ERA.id - Badan Nasional Penanggulangan Bencana (BNPB) mencatat, ada ribuan peristiwa bencana yang melanda wilayah Indonesia mulai dari Januari-Oktober 2022.
Kepala Badan Nasional Penanggulangan Bencana (BNPB) Letjen TNI Suharyanto menjelaskan, bencana banjir terjadi sebanyak 1.083 kali peristiwa, cuaca ekstrem 867 dan tanah longsor 483 kejadian. Selain itu disusul bencana kebkaran hutan dan lahan (Karhutla) sebanyak 239 kejadian, gempa bumi dan gunung api 21, gelombang pasang atau abrasi 21 dan kekeringan 4 kejadian.
"Akibat dari rentetan bencana tersebut, sebanyak 160 jiwa meninggal dunia, 28 hilang, 790 luka-luka dan 3.193.001 terdampak bencana, kata Suharyanto di Jakarta, Selasa (11/10/2022).
Kerugian yang ditimbulkan atas bencana selama 10 bulan ini meliputi 31.170 rumah rusak, 882 fasilitas rusak, 501 fasilitas pendidikan rusak, 306 rumah ibadah rusak, 75 fasilitas kesehatan rusak, 137 kantor rusak dan 137 jembatan rusak.
Lebih mengerucut, Kepala BNPB menerangkan bahwa selama sepekan terakhir, atau tepatnya sejak tanggal 3 sampai 9 Oktober 2022, telah terjadi 66 kejadian bencana hidrometerologi basah yang meliputi 35 kejadian bajir, 16 tanah longsor dan 15 cuaca ekstrem.
"Dari seluruh kejadian itu, ada sebanya 9 jiwa meninggal dunia, 1 hilang dan 151.156 warga terdampak," katanya.
Atas dasar dari seluruh rangkaian bencana tersebut, ia mengingatkan kembali kepada pemerintah daerah agar segera menerbitkan status tanggap darurat apabila terjadi bencana.

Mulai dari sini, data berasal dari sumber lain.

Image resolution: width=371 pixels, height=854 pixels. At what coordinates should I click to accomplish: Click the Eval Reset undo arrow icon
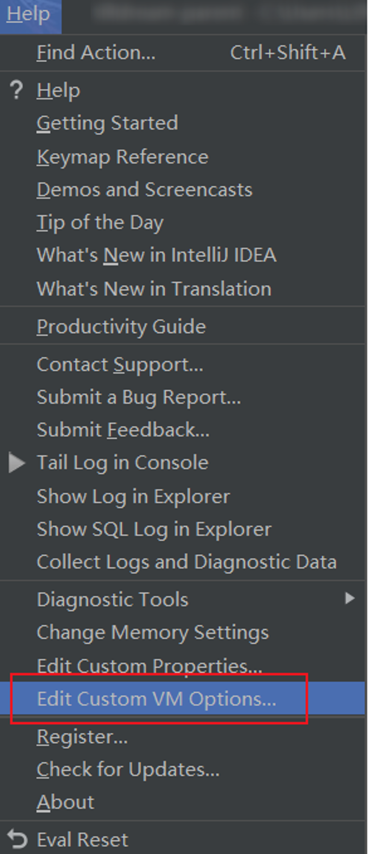pyautogui.click(x=18, y=839)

Hal itu menjadi penting, sebab dengan diterbitkannya status tanggap darurat maka seluruh stakeholder dapat memberikan bantuan dan dukungan untuk mengurangi dampak risiko, baik memininalisir jatuhnya korban jiwa maupun kerugian materi dan penghidupan lainnya.
"Tanggap darurat ini dilakukan secapat mungkin, agar warga yang tedampak bencana segera dapat terbantu. "(Seluruh stakeholder) Ini baru bisa masuk setelah daerah menetapkan status tanggap darurat," imbuhnya.

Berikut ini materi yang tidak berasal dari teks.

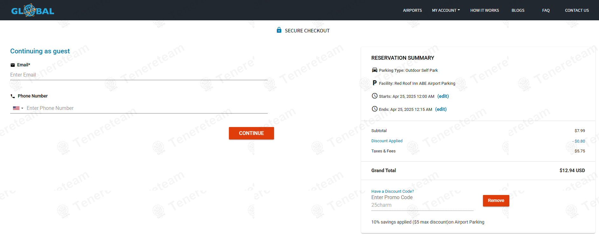Click the clock icon next to Ends
The image size is (599, 235).
click(x=375, y=109)
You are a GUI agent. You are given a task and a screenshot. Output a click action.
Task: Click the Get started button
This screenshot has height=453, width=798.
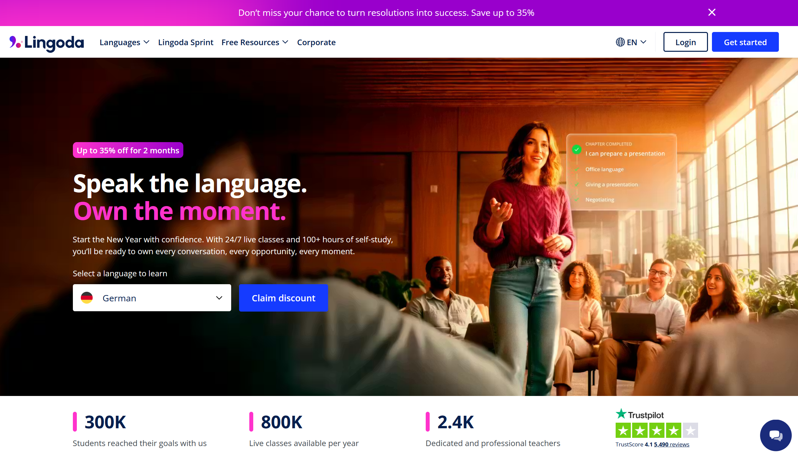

Lebih lanjut, Suharyanto juga mengatakan bahwa penanggulangan bencana adalah urusan bersama. Penanganan bencana harus melibatkan seluruh unsur stakeholder mulai dari BPBD, TNI, Polri, Basarnas, Dinas PUPR, Dinas Kesehatan, Dinas Sosial, akademisi, media massa, relawan hingga masyarakat. Oleh sebab itu, menurut Suharyanto, perlu ada sinergitas antar stakeholder yang dimulai dari koordinasi.

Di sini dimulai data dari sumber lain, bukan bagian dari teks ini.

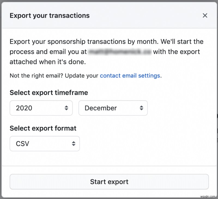
Task: Click the stepper chevrons beside 2020
Action: tap(66, 108)

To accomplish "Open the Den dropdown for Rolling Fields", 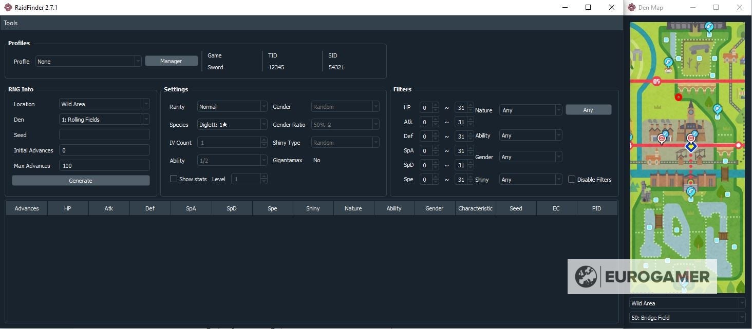I will pos(104,119).
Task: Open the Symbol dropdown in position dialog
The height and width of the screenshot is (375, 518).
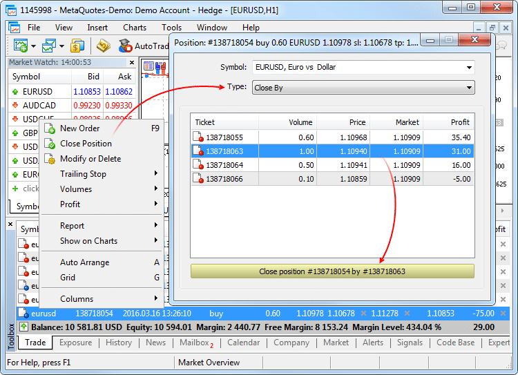Action: (x=470, y=68)
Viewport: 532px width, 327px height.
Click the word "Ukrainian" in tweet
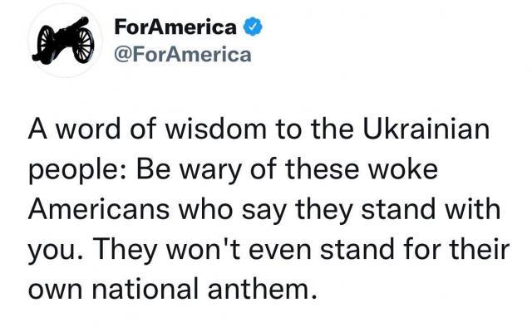(426, 129)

Suharyanto meminta pucuk pimpinan BPBD untuk menginisiasi giat yang merujuk pada peningkatan kesiapsiagaan, seperti monitoring situasi saat hujan, penyiapan jalur dan tempat evakuasi serta penguatan peringatan dini bersama TNI dan Polri.
"Perlu ditingkatkan koordinasi secara sinergis. Tolong kepala BPBD ini menjadi pendorong, menjadi inisiator dan koordinator. Silakan diadakan koordinasi dengan komandan TNI dan Polri di daerah," pungkas.